» Your assignment
Of the lines below, write out exactly those from the line with "[Principe de fonctionnement" through the line with "Harts Natural (626, 1839)", both included, and skip the rest.

» Study material
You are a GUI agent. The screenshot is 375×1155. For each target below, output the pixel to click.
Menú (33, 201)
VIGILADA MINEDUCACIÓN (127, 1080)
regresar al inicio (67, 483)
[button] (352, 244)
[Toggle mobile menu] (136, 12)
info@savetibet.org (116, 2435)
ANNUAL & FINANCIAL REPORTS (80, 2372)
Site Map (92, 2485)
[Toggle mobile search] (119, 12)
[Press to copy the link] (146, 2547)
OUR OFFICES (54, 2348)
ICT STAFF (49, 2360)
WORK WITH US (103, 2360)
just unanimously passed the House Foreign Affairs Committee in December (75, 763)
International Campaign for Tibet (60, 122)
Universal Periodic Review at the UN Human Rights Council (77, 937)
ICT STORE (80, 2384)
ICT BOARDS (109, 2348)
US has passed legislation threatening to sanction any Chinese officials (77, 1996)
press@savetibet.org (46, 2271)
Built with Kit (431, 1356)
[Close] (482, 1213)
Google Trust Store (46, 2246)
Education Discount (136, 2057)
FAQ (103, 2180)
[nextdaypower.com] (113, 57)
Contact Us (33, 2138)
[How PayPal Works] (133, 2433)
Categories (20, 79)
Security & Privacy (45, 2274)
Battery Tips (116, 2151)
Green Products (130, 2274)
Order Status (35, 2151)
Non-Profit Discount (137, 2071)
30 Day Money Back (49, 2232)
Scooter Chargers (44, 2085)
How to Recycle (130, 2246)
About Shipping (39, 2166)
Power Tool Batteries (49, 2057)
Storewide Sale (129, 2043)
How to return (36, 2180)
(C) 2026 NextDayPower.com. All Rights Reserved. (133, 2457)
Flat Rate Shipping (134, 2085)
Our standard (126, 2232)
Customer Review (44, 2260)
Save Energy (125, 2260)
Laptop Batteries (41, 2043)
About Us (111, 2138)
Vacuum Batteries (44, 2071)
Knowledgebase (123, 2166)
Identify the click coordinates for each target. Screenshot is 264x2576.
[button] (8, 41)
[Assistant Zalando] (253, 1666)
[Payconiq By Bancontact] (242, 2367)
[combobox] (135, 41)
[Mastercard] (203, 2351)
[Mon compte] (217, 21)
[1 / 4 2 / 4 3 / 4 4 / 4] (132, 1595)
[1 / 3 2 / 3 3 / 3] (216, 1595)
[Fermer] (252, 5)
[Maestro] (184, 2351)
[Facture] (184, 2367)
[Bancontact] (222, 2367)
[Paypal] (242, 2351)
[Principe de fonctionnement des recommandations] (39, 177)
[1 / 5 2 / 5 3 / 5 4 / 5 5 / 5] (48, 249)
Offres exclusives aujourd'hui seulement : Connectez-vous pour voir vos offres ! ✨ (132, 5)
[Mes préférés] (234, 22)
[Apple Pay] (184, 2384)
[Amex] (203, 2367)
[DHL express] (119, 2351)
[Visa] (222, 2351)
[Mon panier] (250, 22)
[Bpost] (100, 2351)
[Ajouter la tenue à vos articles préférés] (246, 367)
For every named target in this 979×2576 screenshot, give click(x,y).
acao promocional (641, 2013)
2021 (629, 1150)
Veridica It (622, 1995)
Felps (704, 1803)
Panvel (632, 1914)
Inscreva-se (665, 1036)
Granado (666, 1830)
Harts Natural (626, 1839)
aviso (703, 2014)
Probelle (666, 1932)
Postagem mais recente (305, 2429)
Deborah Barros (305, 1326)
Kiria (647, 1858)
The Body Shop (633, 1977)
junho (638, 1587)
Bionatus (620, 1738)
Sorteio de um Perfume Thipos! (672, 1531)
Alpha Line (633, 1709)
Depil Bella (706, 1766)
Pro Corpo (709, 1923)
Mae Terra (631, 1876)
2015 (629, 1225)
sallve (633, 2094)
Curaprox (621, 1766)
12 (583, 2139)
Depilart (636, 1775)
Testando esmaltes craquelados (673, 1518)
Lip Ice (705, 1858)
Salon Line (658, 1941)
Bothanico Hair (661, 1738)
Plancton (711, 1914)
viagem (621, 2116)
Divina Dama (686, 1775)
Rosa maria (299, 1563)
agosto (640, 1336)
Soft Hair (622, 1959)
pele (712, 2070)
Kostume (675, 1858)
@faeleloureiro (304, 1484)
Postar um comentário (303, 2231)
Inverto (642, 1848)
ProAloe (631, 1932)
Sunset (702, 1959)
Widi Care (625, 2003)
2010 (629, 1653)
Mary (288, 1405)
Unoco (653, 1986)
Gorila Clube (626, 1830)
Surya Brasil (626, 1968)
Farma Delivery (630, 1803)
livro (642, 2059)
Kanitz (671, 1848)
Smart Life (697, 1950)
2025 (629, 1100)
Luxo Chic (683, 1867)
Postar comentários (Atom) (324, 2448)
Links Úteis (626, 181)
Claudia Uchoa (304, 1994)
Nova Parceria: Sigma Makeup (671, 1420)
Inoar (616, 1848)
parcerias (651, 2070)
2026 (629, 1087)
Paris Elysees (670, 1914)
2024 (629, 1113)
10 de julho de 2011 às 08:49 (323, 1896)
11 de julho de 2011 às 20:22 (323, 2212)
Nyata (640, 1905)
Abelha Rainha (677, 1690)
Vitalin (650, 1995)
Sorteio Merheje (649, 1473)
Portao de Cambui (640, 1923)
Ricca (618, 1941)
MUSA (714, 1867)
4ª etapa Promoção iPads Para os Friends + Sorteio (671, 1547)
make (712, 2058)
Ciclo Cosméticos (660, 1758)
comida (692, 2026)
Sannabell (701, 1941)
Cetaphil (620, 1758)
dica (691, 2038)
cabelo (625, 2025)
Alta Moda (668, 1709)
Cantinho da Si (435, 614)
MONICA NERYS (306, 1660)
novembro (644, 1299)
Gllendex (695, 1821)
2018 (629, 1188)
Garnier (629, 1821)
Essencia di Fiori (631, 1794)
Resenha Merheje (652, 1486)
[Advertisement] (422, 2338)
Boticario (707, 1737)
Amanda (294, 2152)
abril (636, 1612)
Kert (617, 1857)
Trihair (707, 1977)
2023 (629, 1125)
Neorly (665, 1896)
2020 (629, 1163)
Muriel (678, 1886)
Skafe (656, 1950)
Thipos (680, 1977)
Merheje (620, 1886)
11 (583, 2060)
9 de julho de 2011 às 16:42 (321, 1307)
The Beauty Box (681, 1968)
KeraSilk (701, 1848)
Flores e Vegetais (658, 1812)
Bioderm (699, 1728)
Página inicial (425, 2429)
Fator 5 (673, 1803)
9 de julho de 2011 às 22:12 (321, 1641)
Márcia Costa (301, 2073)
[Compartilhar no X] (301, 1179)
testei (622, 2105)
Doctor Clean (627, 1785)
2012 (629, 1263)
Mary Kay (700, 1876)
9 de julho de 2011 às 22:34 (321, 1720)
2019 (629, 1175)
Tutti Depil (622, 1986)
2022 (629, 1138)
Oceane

» Reply
[Principe de fonctionnement des recommandations] (39, 177)
[1 / 5 2 / 5 3 / 5 4 / 5 5 / 5] (48, 249)
Offres exclusives aujourd'hui seulement : Connectez-vous pour voir vos offres ! ✨ (132, 5)
[Mes préférés] (234, 22)
[Apple Pay] (184, 2384)
[Amex] (203, 2367)
[DHL express] (119, 2351)
[Visa] (222, 2351)
[Mon panier] (250, 22)
[Bpost] (100, 2351)
[Ajouter la tenue à vos articles préférés] (246, 367)
For every named target in this 979×2576 screenshot, give click(x,y).
acao promocional (641, 2013)
2021 (629, 1150)
Veridica It (622, 1995)
Felps (704, 1803)
Panvel (632, 1914)
Inscreva-se (665, 1036)
Granado (666, 1830)
Harts Natural (626, 1839)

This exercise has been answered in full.